-----------------------------------------------------------
This is an automatically generated e-mail. To reply, visit:
https://reviews.apache.org/r/16724/
-----------------------------------------------------------
(Updated Feb. 17, 2014, 4:23 p.m.)
Review request for mesos, Benjamin Hindman, Ben Mahler, Niklas Nielsen, and
Vinod Kone.
Changes
-------
Added a unit test that starts a task/framework, then kills the task and shuts
down the framework, leaving a completedFramework on the slave. After restarting
the master, the slave reregisters with the new master and the completed
framework is added to the new master's state.
Master/slave state is read using find/substr on the state.json endpoint of
each. A better approach would use a real json parser to get at the nested
elements (to verify the executor/task status), and an even better approach
would make the test a friend of Master/Slave so it can read the
frameworks/completedFrameworks collections directly.
Bugs: MESOS-767
https://issues.apache.org/jira/browse/MESOS-767
Repository: mesos-git
Description
-------
Added completed frameworks/tasks to slave re-registration.
Fixes MESOS-767.
Additional issues discovered during investigation:
- MESOS-905: Remove Framework.id in favor of FrameworkInfo.id
- MESOS-906: Last task in Completed Framework never graduates from
terminatedTasks to completedTasks.
- Completed frameworks/executors/tasks are stored in circular buffers,
and these may overflow in different orders on different slaves.

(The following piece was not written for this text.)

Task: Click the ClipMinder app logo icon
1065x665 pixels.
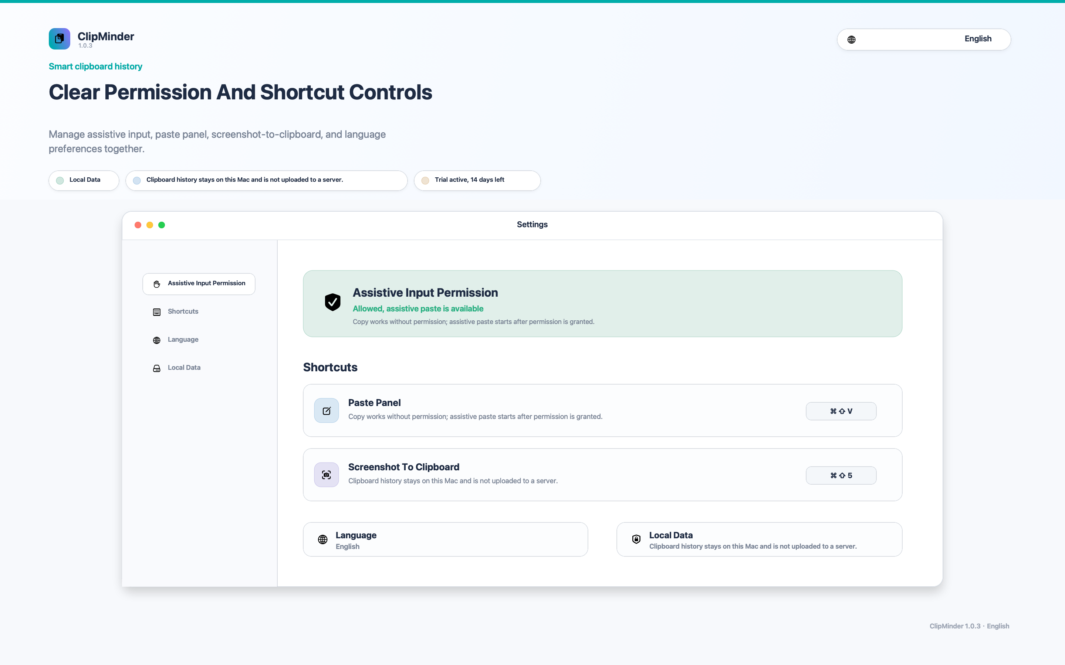Action: pos(59,39)
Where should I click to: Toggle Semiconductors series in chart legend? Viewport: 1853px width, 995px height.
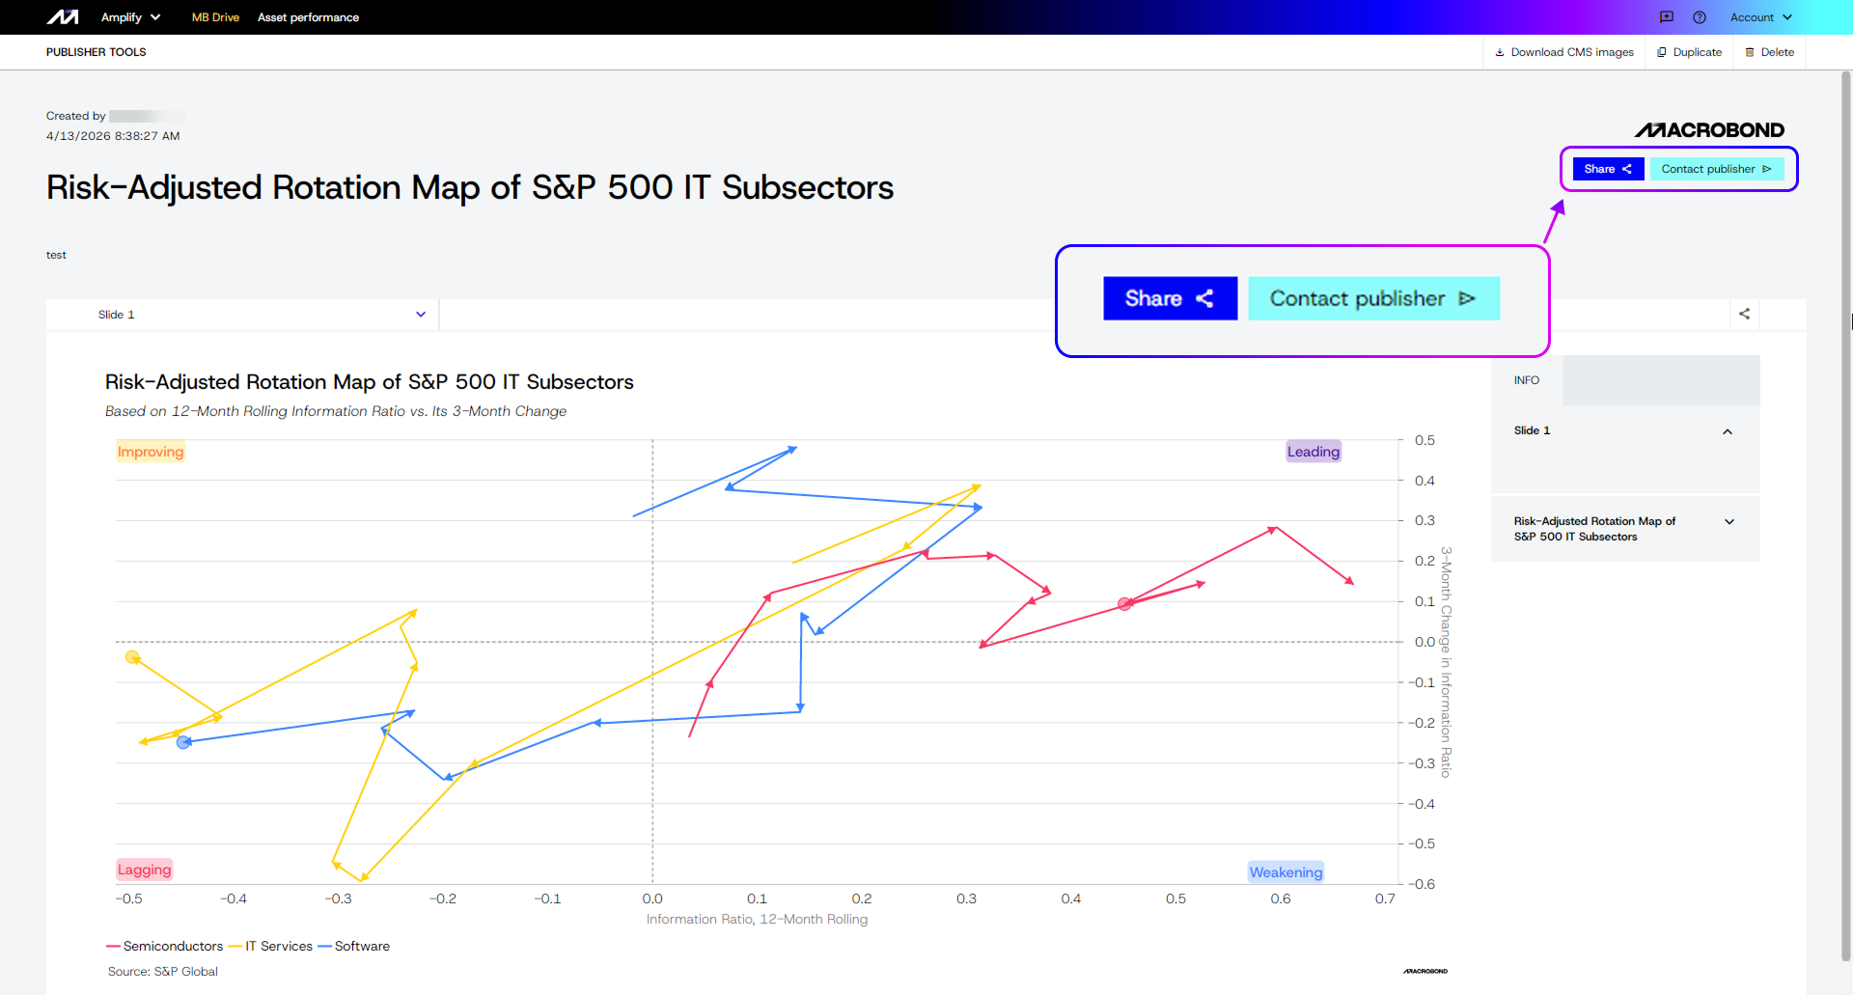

BenH proposes an archive to replace these circular buffers.
Diffs (updated)
-----
include/mesos/scheduler.hpp 2e4707e
src/master/master.hpp 7649737
src/master/master.cpp 77872ec
src/messages/messages.proto 922a8c4
src/slave/slave.cpp 2d21e16
src/tests/fault_tolerance_tests.cpp 60e06cc
src/tests/mesos.hpp d7bdaee
Diff: https://reviews.apache.org/r/16724/diff/
Testing (updated)
-------
make check; manually failed-over a master, watched the slave reregister its
completed frameworks, web UI shows completed tasks and stdout/stderr.
Added a new unit/integration test to verify the expected behavior.
Thanks,
Adam B